WORK TO COMPLETE: Copy out the entire listing below word for word, omitting the pictures.

Entries giving target coordinates
========================
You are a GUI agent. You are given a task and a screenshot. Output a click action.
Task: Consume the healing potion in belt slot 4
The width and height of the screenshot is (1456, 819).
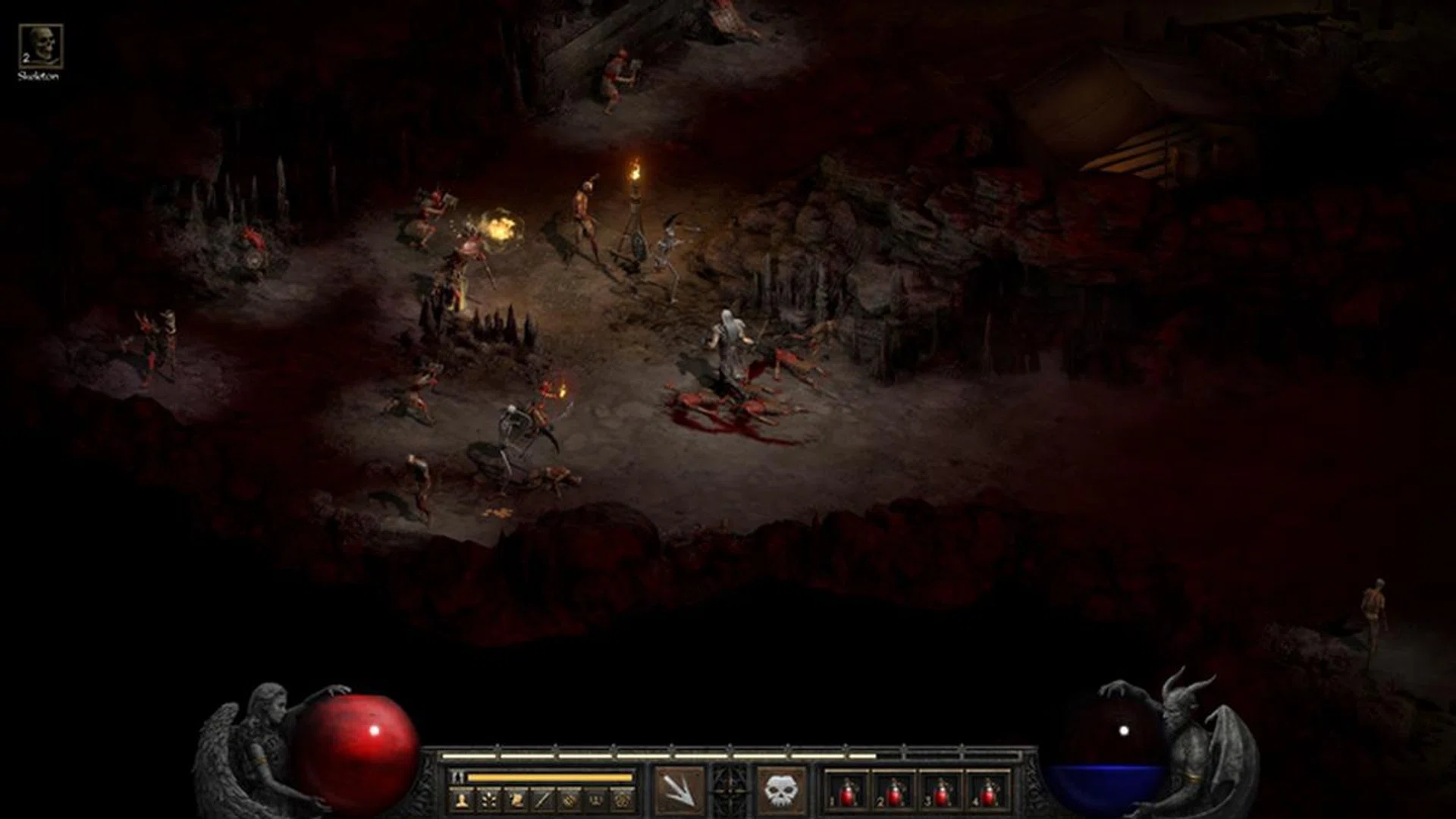[987, 793]
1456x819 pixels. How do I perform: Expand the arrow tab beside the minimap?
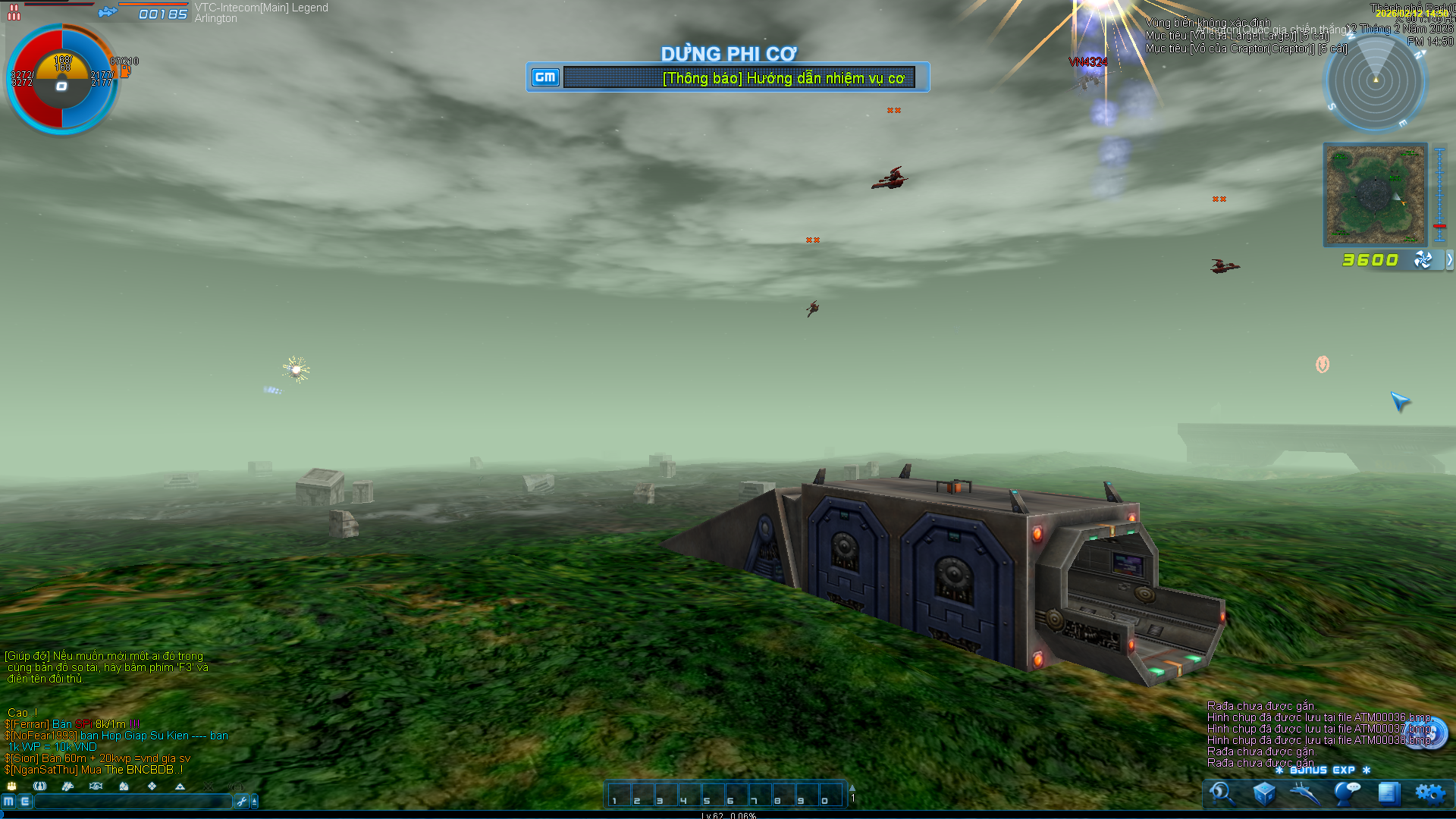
========================
RESPONSE:
You are a GUI agent. You are given a task and a screenshot. Output a click action.
Task: Consume the healing potion in belt slot 4
The width and height of the screenshot is (1456, 819).
[987, 793]
1456x819 pixels. How do I perform: Expand the arrow tab beside the minimap?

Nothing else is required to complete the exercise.